The survivors reach the castle, but so do the evil monks. As if having the walking dead outside and the monks inside wasn’t bad enough, they find vampire coffins in the basement
With its everything but the kitchen sink plot Maleficia certainly sounds like it could be an enjoyably silly gorefest along the lines of Bad Taste. But at an hour and forty-two minutes, it’s a slow-paced film that takes itself entirely too seriously.
We know not to expect much in the way of a plot from extreme gore films, and Maleficia is certainly no exception. Nothing is explained, we don’t know who the Satanists are or why they’re raising the dead. Neither are the vampires explained, or do all European castles come with a few undead ancestors hanging around?

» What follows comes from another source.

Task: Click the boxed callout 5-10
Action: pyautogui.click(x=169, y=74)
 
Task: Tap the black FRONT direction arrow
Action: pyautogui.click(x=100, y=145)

Mostly what we get is people being chased around the woods and then the castle by extremely slow-moving zombies or slightly quicker monks. Pellissier’s dead walk even slower than Romero’s and they’re a lot less threatening in appearance. The vampires move at a normal pace but have fangs that look like leftovers from a store’s Halloween aisle so they’re not overly scary either.
There is plenty of gore ranging from eyes being put out with a hot steel rod to torso ripping zombie feasts. And for the most part, the effects are convincing. Unfortunately, like almost everything else in Maleficia there’s no real flair to them. They’re just there, well-executed but filmed with no style or eye for composing a shot.
In an interview around the time of Maleficia’s release, Pellissier cites Romero and Peter Jackson as his favourite directors. I think though that if he was honest he would have said Andrea Bianchi. Why Bianchi? Because, apart from the vampires, Maleficia resembles his Burial Ground: The Nights of Terror to an incredible degree. An isolated location, much running around in the woods, a shocking mother/son scene and lots of gore. And that film didn’t impress me either. But it does have a large following, many of whom I think will enjoy this as well.